In front of us is a blind, which stays down for the first few moments of the
show. Perhaps this temporary-blinding is meant to suggest how much we rely on visuals
to assess character (or perhaps - as it turns out - it's a technical hitch) but it’s very frustrating. Luckily, the blind
goes up soon enough and a small bare stage space (surrounded by four glass panes) is
revealed. We are seated behind one pane and although we can see the two men inside,
they cannot see us. Instead, the actors are surrounded by four mirrors which
cast endless reflections that bounce back as far as the eye can see.
In the first scene, a son (Lex Shrapnel) anxiously confronts
his father, Salter (John Shrapnel, real-life dad). The son – Bernard 2 – has found
out that he is a clone. There are shed loads of other Bernards out there in the
world and it is, understandably, freaking out Bernard (‘Don’t they say you die
if you see yourself?’) In later scenes, the ‘real’ Bernard 1 appears, played by
the same actor, although invested with a totally different physicality and
personality. The sons prowl about the stage, bounce off the walls and stare
imploringly or threateningly at their reflection and at us beyond. They ask big,
important and impossible questions that their father – cunning, cowardly and
cruel – cannot answer.
The idea of nature versus nurture flares up in the father
and sons’ cramped little cage. We discover that Bernard 1 was an unruly chap,
treated badly by his father and sent off to care. Bernard 2 represented a
second chance for Salter; he treated his son much more kindly and a ‘better’,
softer Bernard emerged. What does this say about the way in which character is
formed? How much of us is innate and how much is merely a reflection of the way
we have been treated? In between the scenes the lights explode and the mirror
in front of us turns reflective. The lighting shifts and the reflection in the
mirror grows stronger and clearer. We are forced to look at ourselves and it is
strange and frightening. The skin begins to crawl.

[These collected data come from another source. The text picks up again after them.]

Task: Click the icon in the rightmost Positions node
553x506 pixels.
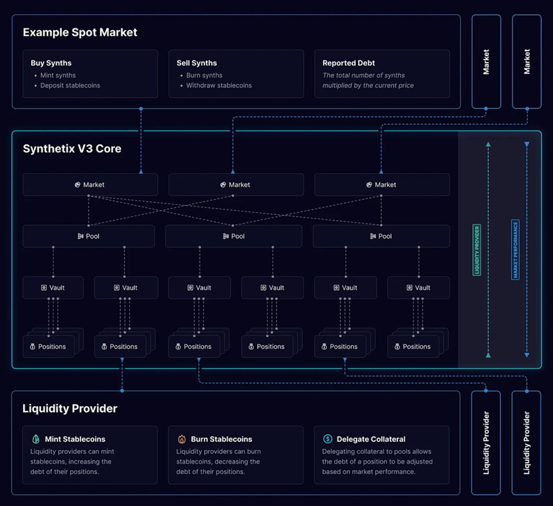Action: click(x=397, y=346)
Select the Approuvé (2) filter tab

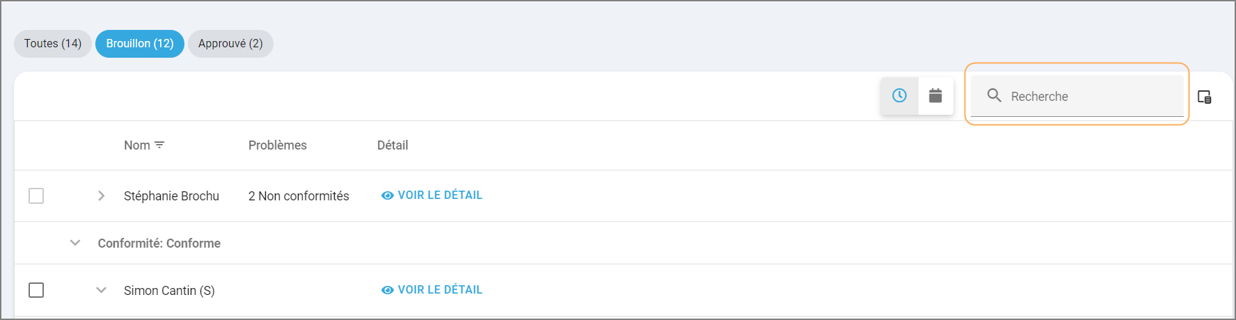[230, 44]
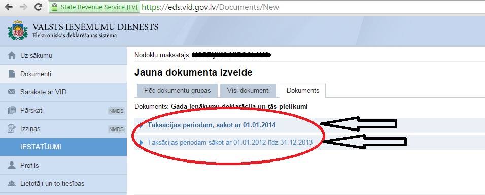Switch to Pēc dokumentu grupas tab
Viewport: 485px width, 195px height.
tap(177, 91)
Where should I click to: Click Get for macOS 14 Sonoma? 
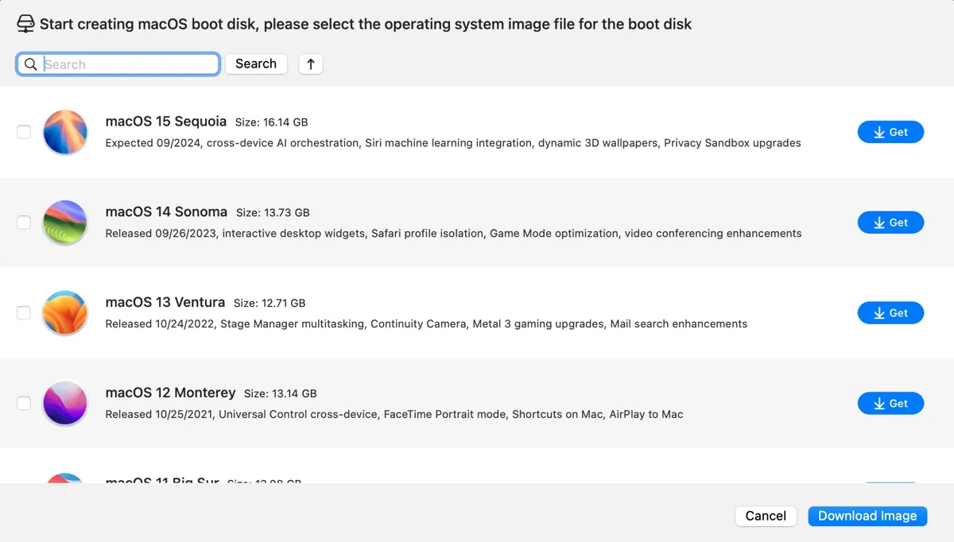coord(890,223)
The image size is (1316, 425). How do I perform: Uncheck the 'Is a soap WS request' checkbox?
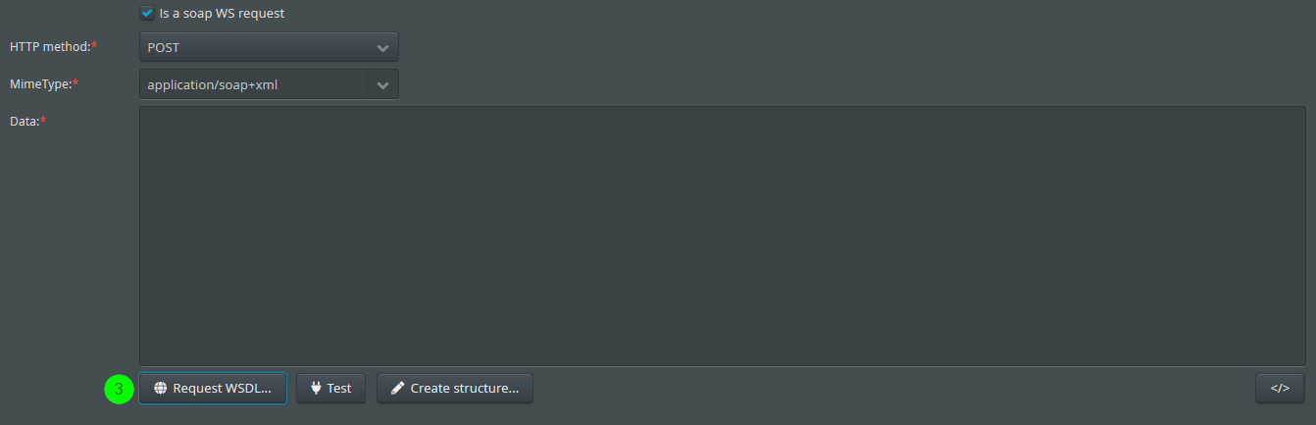pyautogui.click(x=147, y=13)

In a final scene, Salter meets another clone of his son,
who seems amazingly unfazed by the whole scenario. He is happy with his life.
He is happy not to ask questions. Salter presses this man to identify something
that is exclusively ‘him’ but all he gets in response is that his 'son' likes to
wriggle around in bed and loves his wife’s ears. As hard as Salter pushes, this
guy comes up short. No matter how deep inside he reaches, he cannot find the ‘thing’
that makes him – well – him. We chuckle at this man’s simple responses but a cool
darkness quietly spreads through us. What would we say? And why was it that when those mirrors turned reflective, we quickly turned away from ourselves and
focused on those around us?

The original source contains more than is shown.